*TRY IT*. The line with "Screen dimensions: 480x396" and each line following it, up to the final line of the data, should be set down exactly; pictures stay out.

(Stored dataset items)

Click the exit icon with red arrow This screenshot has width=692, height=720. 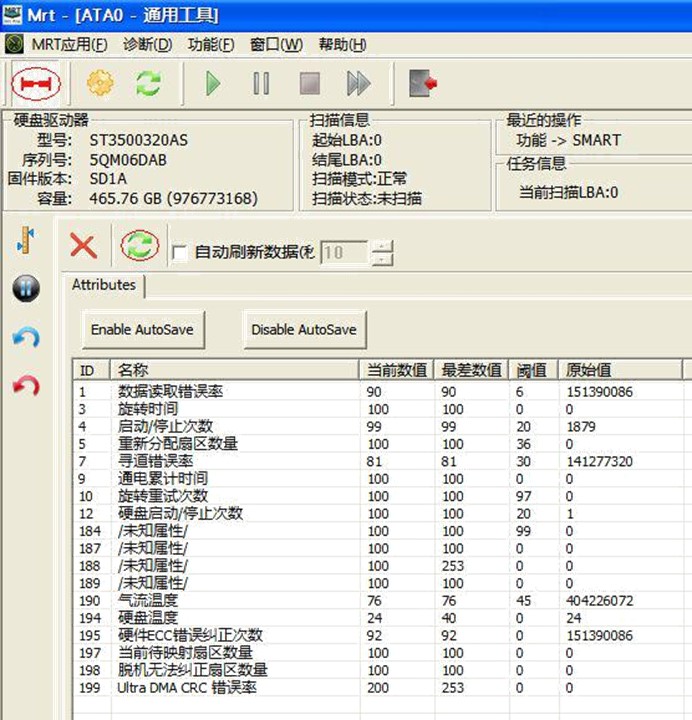click(x=423, y=83)
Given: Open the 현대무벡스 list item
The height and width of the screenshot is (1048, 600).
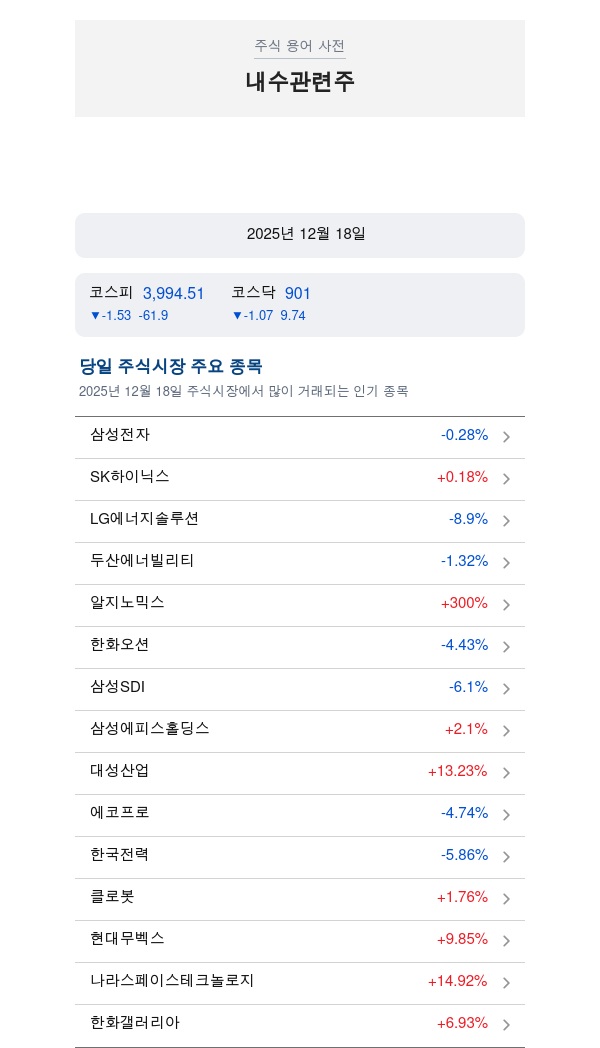Looking at the screenshot, I should [299, 939].
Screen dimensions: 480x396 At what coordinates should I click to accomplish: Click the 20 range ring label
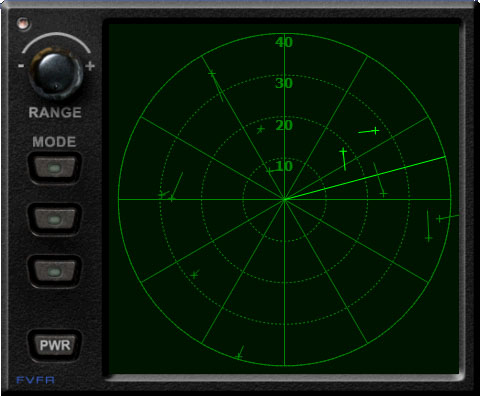(284, 125)
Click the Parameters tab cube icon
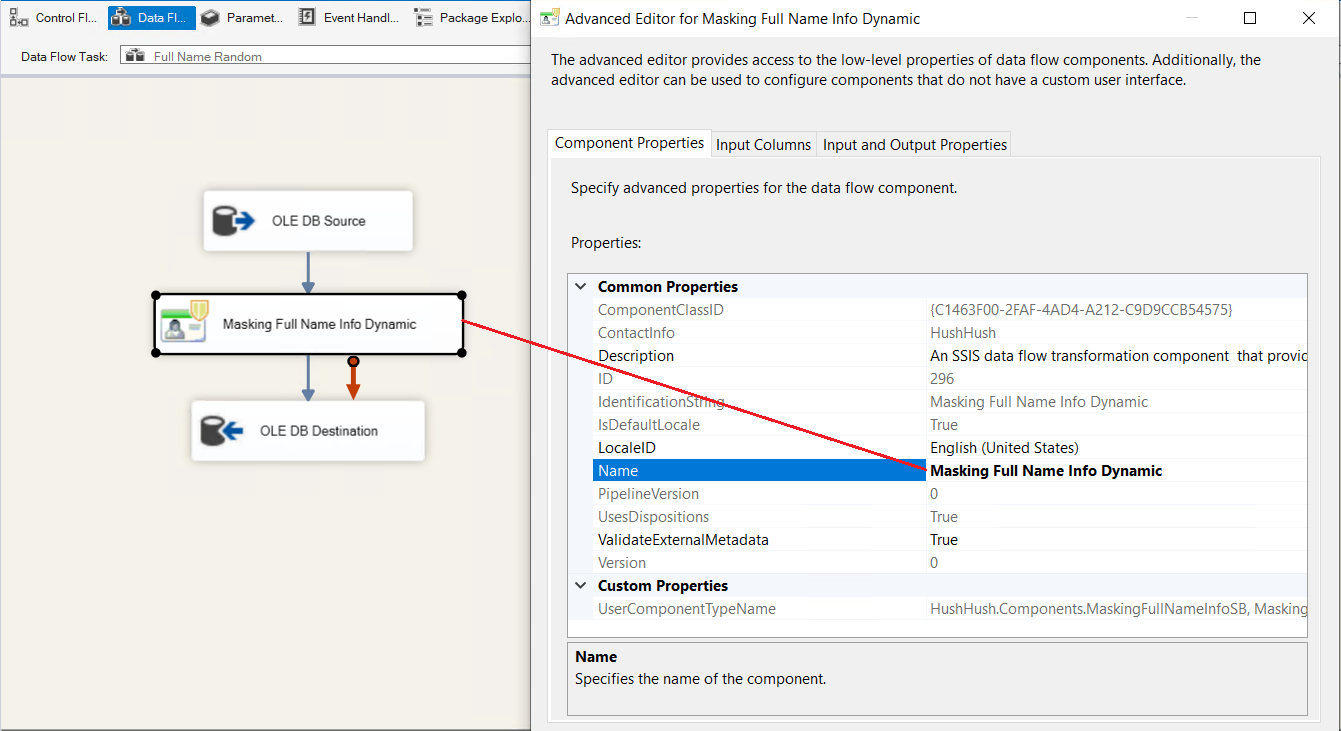Screen dimensions: 1341x731 click(210, 18)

*PROBLEM SOLUTION*.
Screen dimensions: 480x396 At what coordinates should I click to accomplish: Click the 20 range ring label
(284, 125)
Click the Parameters tab cube icon
Screen dimensions: 1341x731 click(210, 18)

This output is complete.